The new Canadian Thunder class will be open to bikes with up to 122 horsepower and weighing no less than 380 lbs. These new parameters open up the class to new models like the Buell 1125R, BMW HP2 Sport, Ducati 848 and KTM 990 Super Duke.
The CST category will be open to air-cooled bikes producing up to 95 hp and liquid-cooled bikes registering 90 hp, with a minimum weight of 370 lbs. Eligible bikes will include the Buell XB-9R, winner of the Thunder title in 2005 and '06 in the hands of Darren James, and XB-12R, the Ducati Paul Smart 1000 replica and Super Sport models, the BMW F800, and Kawasaki Ninja 650.
The new class structure is very similar to the top two classes of the SunTrust MOTO-ST endurance series in the United States, which is also sanctioned by PMP.
The two divisions will race together at each Parts Canada Superbike round, using a two-wave start. There will be separate podiums for the two classes after each race and separate point standings, with number one plates awarded to both the Canadian Thunder and CST champion at season's end.

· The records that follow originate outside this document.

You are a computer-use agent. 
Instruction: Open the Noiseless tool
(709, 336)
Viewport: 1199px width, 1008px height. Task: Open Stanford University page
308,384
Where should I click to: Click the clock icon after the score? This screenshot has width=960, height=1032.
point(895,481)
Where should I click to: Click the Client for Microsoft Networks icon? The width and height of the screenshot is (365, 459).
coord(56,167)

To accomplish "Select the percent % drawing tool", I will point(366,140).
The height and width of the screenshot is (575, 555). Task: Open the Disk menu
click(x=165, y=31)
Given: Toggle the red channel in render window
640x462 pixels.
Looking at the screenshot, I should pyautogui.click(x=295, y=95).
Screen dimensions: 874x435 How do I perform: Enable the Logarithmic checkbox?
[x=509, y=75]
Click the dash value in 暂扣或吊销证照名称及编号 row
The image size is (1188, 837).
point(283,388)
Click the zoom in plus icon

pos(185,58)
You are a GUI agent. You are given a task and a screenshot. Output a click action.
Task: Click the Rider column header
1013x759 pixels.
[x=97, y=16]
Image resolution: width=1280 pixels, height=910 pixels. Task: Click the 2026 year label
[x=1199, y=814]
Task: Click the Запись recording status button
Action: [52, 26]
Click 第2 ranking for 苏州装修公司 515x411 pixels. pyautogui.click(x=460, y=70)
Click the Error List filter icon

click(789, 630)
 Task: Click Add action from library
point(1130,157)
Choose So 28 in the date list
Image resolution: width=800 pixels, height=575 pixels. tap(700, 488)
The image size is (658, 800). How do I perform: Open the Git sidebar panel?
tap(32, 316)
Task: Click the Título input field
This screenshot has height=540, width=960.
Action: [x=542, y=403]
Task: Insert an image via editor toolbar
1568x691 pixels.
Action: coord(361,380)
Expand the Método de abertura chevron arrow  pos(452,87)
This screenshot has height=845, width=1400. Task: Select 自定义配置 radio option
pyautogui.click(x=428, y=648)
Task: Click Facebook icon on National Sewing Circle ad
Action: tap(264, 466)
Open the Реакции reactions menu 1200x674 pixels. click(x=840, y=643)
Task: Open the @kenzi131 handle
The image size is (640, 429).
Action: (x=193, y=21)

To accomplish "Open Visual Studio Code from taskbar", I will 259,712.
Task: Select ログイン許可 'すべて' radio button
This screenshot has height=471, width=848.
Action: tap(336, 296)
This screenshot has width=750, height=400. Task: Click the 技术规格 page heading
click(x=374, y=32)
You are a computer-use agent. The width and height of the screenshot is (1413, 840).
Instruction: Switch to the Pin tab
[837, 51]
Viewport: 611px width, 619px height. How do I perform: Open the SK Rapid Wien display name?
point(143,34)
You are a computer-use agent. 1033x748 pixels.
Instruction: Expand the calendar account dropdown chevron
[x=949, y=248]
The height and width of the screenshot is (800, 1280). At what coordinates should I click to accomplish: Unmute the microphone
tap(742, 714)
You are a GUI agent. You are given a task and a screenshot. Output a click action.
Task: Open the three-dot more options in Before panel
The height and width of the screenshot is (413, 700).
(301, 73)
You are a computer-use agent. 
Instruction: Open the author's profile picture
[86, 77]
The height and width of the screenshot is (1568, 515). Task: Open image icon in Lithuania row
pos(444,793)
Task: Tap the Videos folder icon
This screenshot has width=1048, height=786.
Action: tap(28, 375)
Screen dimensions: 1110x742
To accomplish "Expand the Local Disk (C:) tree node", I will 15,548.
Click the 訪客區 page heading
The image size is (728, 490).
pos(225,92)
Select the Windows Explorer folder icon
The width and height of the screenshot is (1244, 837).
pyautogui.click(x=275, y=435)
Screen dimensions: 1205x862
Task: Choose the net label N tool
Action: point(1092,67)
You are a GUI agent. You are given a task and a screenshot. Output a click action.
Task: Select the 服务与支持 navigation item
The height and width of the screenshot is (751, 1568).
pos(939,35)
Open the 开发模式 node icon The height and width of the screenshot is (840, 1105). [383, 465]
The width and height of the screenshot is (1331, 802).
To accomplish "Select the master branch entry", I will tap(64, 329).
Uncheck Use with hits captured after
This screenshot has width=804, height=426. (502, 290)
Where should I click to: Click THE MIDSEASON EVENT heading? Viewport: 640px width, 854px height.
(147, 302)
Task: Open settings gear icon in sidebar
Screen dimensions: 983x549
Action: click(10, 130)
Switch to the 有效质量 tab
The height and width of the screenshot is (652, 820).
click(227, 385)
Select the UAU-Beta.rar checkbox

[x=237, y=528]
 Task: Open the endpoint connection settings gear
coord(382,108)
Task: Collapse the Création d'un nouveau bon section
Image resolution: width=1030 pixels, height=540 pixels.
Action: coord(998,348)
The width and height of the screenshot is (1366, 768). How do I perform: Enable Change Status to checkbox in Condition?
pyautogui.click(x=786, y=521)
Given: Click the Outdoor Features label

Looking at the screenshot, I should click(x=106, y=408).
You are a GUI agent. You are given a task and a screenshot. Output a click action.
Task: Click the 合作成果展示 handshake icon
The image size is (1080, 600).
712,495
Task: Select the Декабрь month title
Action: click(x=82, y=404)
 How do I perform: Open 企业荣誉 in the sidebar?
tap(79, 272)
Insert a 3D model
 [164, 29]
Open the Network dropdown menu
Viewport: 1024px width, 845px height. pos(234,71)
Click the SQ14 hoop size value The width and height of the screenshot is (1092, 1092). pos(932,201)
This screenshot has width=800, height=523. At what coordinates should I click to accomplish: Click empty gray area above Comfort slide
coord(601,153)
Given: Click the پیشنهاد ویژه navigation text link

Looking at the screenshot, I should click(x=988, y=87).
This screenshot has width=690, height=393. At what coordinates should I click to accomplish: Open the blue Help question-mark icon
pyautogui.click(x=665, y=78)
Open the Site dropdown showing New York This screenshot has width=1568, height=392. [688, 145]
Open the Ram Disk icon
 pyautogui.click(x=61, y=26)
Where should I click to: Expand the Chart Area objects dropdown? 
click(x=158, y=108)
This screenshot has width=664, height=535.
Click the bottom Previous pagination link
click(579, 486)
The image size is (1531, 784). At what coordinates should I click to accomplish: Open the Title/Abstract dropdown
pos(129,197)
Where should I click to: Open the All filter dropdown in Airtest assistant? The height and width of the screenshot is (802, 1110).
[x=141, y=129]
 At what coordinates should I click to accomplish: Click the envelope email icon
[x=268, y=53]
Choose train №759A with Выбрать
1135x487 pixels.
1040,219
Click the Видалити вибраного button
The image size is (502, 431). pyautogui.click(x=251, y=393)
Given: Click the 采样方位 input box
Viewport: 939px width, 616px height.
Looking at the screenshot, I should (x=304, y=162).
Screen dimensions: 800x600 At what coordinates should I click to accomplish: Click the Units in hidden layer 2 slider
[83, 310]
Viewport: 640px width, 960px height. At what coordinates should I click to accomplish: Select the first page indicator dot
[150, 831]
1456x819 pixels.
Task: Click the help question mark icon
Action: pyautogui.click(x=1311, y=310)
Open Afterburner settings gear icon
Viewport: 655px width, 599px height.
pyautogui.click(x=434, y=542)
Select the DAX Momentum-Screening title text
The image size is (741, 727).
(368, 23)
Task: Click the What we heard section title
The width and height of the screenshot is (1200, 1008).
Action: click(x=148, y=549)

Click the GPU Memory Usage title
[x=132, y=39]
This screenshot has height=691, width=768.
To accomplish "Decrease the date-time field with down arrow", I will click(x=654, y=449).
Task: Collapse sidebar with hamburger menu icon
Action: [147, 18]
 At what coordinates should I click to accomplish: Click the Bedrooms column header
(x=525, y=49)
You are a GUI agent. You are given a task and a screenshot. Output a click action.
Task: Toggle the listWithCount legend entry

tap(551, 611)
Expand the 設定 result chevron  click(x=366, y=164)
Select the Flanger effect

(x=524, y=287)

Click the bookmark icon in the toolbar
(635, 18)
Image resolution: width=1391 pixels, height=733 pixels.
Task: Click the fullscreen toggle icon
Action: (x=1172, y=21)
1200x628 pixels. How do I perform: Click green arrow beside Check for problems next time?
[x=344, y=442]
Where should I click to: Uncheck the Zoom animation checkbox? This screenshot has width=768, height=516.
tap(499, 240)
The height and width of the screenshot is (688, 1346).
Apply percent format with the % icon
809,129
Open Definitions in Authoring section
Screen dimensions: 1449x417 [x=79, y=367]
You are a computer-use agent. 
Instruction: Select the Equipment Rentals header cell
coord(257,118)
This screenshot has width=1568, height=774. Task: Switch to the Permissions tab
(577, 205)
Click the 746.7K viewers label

Two-time Canadian Superbike Champion Michael Taylor of Toronto won last year's Canadian Thunder title for BMW Motorrad Canada riding an R1200S.
"From where the series started a few years ago this represents a huge step forward," said Ric Marrero, Marketing Programs and Events Director for Deeley Harley-Davidson Canada. "The series is getting bigger, more inclusive and I think it's going to be very competitive. It puts the series in very good shape for the long term."
KTM Canada has said it will enter a team with its 990 Super Duke in the Canadian Thunder class this summer. This will mark KTM's first foray into Canadian national road racing although the Super Duke has been raced in Europe for the past few years.
"Our motto is 'race ready, ready to race,' and we're happy to compete against units in the same category," said Andy White, Race Marketing Manager for KTM Canada. "This is such a unique motorcycle and everybody is anxious to find out more about this model and how competitive it is."